The idea that the welfare of the community is more important than that of any individual is has a powerful appeal. Many tales of courage, heroism and self-sacrifice feature a dramatic climax where the hero dies to save his comrades, or even more nobly, to save a group of helpless strangers. We rightly admire selfless courage. Our admiration is rooted in the power of love, a reverence for life and a desire to see our species survive. The truth of the Bible verse in John 15:13, “Greater love hath no man than this, that a man lay down his life for his friends” needs no elaboration.
We recognize heroism when we see it. The sacrifice of an individual per se isn’t necessarily heroic. There is one critical item necessary for heroism ― something beyond courage and selfless love. The hero has to volunteer.
The sailor who leaps from a lifeboat and drowns so his shipmates can survive is a hero. If the shipmates dump him overboard to save their own skins, it’s a murder.
Twentieth century socialism has seized the idea that the “nation” or “society” is more important than the individual and perverted it into a cruel parody of selfless courage. Using the idea of the preeminence of the group, modern social democracies have turned morality up side down, making sacrifice for the “good of society” a legal duty rather than a heroic ideal.
A good example is how the welfare state has perverted the meaning of “compassion.” Once the word meant “suffering together with another.” Today modern political “compassion” means a vague passive agreement to relieve someone’s distress by having the government send them some money. But forcing one citizen to support another isn’t compassion any more than forcing someone out of a lifeboat is heroism.
Another good example of the consequences of elevating groups above individuals is the perverse notion of justice embodied in affirmative action. Affirmative action discriminates against innocent members of certain groups today to compensate for injustice suffered by innocent members of different groups in the past. This inter-generational eye-for-an-eye theory of justice does far more to institutionalize resentment than it does to right earlier wrongs. Through the miracle of modern democratic group think, and in defiance of the wisdom of the ages, affirmative action wants to prove that two wrongs do make a right.
Groups do not suffer or bleed. Groups do not go to prison or die. It is impossible to discriminate against any group without discriminating against individuals in the group. It is impossible to cause injustice to a group without causing injustice to its individual members. Free societies defend the rights of all individuals to life, liberty and property. In a society where individuals are treated justly no group can be wronged.
It is only by focusing on what is best for “society” or “the nation” or any group, and ignoring the rights of individuals that the horrific crimes committed by governments in this century have been possible.

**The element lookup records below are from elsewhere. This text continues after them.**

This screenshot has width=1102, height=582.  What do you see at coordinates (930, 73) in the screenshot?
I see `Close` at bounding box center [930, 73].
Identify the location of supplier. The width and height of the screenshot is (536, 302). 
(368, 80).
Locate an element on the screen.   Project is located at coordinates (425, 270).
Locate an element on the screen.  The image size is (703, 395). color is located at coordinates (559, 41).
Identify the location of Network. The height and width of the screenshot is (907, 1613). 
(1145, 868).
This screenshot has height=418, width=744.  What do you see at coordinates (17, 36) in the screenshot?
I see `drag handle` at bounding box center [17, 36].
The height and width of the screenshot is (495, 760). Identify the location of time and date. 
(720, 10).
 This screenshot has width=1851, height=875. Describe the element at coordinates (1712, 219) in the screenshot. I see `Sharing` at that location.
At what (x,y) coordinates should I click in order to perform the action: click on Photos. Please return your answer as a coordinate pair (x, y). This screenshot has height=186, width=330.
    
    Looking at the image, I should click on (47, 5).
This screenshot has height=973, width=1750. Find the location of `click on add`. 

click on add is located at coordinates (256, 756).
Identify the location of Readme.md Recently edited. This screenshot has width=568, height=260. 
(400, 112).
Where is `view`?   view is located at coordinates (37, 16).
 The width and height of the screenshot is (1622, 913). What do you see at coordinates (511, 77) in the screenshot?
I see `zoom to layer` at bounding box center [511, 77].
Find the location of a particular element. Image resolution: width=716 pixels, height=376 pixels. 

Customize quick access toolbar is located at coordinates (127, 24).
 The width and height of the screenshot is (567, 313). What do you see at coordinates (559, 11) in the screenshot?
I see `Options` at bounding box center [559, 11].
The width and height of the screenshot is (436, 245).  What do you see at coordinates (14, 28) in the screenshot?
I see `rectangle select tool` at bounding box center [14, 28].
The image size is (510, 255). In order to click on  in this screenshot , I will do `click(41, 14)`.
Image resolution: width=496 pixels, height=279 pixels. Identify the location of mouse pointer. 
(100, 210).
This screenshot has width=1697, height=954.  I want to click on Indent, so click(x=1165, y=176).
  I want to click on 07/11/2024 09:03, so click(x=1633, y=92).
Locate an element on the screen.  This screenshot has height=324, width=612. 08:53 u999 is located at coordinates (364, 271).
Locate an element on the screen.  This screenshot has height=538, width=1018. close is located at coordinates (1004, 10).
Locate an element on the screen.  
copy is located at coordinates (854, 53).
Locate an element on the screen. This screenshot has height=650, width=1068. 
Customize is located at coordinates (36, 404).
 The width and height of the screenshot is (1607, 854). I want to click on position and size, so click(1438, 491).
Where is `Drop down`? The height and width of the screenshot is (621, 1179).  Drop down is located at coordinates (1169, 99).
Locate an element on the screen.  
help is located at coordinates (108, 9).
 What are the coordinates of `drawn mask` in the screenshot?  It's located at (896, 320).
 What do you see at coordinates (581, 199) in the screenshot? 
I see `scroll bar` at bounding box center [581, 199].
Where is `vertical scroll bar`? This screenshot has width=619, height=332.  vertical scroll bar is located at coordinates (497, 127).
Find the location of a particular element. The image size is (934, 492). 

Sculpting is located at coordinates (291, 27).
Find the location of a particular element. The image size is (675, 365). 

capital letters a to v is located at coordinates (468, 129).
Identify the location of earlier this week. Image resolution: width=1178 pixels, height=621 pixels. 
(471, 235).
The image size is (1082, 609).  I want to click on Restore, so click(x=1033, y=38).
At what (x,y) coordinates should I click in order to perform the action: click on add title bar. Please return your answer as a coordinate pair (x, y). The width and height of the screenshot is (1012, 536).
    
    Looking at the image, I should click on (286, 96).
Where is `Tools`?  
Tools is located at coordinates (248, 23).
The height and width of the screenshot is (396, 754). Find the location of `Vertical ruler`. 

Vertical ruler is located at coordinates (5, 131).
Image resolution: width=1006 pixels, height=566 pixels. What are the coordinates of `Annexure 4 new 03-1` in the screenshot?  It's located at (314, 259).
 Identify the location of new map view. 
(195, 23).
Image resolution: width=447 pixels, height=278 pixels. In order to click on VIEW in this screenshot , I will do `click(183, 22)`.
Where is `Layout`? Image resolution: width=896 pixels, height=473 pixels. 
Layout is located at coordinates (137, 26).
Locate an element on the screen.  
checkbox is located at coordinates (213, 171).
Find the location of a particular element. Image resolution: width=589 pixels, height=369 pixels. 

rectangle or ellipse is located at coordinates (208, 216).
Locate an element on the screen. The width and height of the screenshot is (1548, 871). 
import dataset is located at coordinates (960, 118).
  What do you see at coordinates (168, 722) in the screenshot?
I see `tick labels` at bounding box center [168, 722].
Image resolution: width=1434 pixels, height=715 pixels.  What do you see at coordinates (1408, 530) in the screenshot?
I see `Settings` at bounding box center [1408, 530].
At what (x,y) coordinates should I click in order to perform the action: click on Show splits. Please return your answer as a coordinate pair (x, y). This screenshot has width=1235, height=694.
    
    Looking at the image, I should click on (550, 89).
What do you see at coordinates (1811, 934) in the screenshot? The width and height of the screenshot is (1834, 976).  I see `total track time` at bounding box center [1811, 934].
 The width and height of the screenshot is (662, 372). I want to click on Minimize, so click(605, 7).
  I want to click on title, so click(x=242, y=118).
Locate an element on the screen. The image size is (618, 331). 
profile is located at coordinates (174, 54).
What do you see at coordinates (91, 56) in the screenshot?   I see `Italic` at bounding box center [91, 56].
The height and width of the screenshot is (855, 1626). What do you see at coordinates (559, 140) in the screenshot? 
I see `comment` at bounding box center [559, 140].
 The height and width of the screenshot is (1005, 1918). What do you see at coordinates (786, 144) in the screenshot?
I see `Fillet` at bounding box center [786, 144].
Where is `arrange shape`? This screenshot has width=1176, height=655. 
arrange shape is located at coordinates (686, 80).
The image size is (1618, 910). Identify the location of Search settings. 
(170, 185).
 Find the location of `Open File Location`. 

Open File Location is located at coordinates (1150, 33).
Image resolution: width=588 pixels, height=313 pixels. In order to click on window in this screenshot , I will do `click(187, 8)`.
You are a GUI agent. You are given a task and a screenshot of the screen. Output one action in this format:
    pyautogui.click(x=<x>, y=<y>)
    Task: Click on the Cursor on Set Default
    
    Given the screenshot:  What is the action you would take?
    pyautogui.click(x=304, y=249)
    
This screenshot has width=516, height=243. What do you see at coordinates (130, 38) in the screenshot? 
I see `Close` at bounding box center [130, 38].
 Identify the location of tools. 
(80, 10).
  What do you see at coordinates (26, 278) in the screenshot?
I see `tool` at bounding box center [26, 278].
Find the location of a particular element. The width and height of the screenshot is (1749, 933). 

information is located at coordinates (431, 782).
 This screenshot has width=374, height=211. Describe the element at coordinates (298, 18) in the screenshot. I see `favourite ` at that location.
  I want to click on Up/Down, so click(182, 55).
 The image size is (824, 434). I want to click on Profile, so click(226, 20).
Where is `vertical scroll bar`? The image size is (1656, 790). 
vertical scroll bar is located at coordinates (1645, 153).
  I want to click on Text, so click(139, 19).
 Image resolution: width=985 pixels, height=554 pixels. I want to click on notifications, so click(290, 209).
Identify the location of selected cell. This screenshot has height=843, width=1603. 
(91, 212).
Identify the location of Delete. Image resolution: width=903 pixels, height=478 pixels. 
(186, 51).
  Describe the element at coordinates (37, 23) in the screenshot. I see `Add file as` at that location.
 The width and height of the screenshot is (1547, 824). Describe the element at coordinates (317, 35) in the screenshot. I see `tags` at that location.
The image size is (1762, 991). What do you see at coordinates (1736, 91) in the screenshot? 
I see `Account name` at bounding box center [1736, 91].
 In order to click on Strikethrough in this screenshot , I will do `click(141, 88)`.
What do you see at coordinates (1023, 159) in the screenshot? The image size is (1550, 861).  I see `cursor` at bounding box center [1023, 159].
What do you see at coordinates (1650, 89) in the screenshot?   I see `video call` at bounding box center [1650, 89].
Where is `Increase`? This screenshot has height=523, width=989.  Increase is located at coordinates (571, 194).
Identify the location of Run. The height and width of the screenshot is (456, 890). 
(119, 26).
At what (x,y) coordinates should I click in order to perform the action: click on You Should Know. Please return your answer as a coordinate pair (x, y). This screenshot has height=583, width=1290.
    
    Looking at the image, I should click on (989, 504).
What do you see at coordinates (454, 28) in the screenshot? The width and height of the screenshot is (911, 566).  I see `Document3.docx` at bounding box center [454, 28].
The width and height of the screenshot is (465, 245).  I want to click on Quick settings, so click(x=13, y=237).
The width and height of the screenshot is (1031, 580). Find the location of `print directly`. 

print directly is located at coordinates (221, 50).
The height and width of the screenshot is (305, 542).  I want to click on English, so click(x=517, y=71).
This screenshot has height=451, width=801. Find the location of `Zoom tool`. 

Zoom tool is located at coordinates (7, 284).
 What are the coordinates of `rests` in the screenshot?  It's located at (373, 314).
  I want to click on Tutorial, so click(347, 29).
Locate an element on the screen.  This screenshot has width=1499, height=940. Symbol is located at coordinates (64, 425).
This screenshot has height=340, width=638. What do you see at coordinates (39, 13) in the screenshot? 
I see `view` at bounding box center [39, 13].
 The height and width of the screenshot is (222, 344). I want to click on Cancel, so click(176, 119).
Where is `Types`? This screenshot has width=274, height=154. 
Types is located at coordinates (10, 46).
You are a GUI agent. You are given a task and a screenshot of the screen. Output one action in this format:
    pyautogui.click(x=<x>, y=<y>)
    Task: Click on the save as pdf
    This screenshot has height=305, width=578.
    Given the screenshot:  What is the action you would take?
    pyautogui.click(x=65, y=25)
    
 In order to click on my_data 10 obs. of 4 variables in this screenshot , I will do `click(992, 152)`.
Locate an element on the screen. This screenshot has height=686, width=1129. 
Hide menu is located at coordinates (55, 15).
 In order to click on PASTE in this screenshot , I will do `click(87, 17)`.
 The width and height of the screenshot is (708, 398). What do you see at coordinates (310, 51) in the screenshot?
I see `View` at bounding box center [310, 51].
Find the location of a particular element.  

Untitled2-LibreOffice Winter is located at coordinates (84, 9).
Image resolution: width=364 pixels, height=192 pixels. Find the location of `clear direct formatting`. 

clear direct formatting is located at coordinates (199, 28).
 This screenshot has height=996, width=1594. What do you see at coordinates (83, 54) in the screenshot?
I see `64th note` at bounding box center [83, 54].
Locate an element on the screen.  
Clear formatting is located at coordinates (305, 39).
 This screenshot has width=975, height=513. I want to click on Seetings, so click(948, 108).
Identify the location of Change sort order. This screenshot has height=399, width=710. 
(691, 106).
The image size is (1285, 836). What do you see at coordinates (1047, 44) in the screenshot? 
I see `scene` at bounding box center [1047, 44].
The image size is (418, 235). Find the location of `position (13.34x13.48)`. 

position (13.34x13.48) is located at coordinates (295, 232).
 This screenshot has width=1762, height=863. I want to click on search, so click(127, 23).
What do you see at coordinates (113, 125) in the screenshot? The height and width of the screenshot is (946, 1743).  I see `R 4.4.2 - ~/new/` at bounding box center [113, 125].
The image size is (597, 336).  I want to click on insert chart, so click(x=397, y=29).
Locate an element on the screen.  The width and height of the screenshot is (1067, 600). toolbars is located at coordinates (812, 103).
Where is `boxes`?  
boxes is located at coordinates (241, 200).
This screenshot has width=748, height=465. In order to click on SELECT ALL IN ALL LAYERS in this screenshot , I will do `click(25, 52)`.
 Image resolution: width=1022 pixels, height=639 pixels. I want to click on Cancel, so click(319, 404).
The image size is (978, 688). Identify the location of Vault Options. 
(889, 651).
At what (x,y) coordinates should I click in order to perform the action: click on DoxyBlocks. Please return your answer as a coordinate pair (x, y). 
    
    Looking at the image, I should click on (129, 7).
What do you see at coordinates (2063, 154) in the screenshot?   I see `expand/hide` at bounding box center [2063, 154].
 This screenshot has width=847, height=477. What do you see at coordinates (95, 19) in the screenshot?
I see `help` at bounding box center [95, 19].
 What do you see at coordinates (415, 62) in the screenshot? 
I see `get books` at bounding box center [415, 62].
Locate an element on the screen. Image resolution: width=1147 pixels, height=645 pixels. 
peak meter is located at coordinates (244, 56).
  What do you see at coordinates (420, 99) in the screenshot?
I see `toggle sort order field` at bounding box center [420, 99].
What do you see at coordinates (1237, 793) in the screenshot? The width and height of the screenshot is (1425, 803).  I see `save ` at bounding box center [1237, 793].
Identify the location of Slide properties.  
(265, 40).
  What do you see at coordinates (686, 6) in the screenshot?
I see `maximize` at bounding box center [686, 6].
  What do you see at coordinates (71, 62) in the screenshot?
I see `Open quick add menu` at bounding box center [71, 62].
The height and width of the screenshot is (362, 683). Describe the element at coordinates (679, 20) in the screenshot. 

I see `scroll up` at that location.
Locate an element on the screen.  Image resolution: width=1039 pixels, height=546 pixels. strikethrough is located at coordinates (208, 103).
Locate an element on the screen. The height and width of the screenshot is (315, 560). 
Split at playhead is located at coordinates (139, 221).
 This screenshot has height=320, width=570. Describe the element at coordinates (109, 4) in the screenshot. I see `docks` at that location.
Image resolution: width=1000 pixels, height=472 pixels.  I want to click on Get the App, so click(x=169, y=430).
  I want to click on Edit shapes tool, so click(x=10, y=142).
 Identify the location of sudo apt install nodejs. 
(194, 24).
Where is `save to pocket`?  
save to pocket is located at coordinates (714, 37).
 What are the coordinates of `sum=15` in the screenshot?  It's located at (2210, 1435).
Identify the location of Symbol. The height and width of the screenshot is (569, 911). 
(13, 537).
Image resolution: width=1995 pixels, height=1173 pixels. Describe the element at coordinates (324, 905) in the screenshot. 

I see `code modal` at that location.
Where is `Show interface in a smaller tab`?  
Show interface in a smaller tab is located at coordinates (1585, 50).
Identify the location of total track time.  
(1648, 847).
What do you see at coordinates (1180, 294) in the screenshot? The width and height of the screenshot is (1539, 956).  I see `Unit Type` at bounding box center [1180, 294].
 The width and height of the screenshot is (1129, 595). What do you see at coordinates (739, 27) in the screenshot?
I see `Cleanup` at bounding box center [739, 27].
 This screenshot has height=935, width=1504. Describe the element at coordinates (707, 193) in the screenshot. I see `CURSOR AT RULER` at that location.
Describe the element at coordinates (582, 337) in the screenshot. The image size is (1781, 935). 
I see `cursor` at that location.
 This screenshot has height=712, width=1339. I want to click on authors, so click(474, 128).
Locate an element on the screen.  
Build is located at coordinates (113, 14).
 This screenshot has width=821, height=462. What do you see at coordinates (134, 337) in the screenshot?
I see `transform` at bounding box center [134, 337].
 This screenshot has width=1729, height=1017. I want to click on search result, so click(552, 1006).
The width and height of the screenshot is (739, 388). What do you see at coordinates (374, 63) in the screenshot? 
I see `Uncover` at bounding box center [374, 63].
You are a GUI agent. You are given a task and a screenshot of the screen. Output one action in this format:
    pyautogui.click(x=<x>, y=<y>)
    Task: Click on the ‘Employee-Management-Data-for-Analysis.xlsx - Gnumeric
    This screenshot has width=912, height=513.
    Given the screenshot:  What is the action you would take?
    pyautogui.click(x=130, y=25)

For what it considered the good of society the German government of the Third Reich murdered over 6 million Europeans including millions of its own citizens and was responsible for the deaths of millions more worldwide. For the good of society the Russian government killed tens of millions, built the Berlin Wall and the Gulag, a system of labor and psychiatric prison camps in which further millions were enslaved and died. Millions more died for the good of society in China under Mao. Still more in the killing fields of Cambodia under Pol Pot.
On that cheerful note, I’ll bet you are ready for the answers to the pop quiz.
Quotation A, “We must stop thinking of the individual and start thinking about what is best for society,” is from former First Lady, Senator Hillary Clinton. Mrs. Clinton is toiling daily, with the help of Democrats and Republicans alike, to promote what is best for society at the expense of individuals all over America. She has an excellent shot at becoming president.
The second quote, B, “We must abolish the cult of the individual decisively, once and for all,” is from Nikita Khruschev, who took over in the 50’s from Joseph Stalin as ruler of the murderous police state in Soviet Russia.
Quotation C, “This state of mind, which subordinates the interests of the ego to the conservation of the community, is really the first premise for every truly human culture…. we understand only the individual’s capacity to make sacrifices for the community, for his fellow man,” … Adolph Hitler in a speech in 1933.